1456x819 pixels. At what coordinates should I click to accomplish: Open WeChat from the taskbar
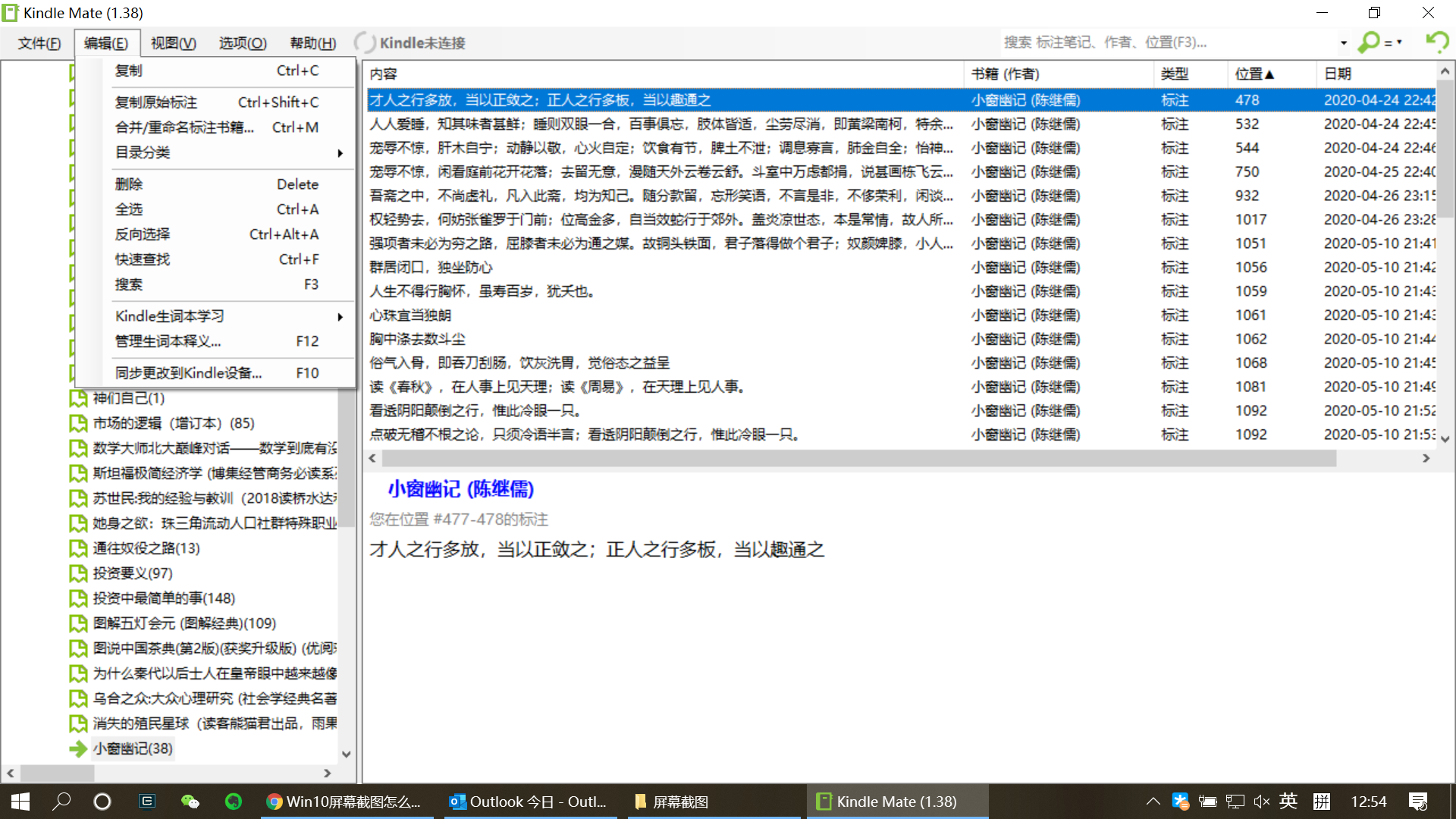[190, 802]
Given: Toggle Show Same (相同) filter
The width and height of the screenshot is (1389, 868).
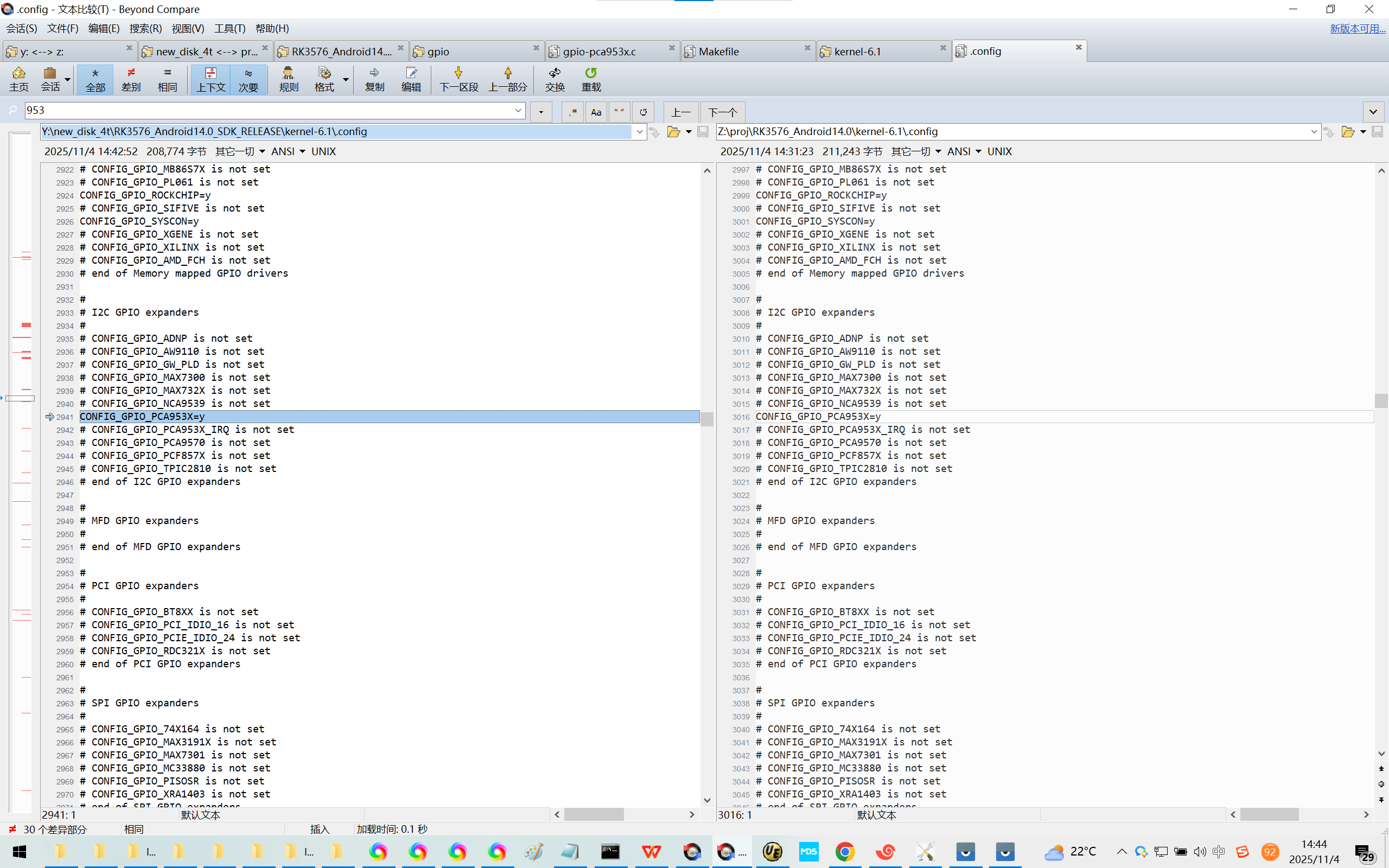Looking at the screenshot, I should point(167,79).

■ ■ ■ ■

### Exercise
The required output is the span of lines from the line with "The width and" through the final line of the listing above, reproduced exactly, minus the pictures.

### Task response
The width and height of the screenshot is (1389, 868).
Looking at the screenshot, I should point(167,79).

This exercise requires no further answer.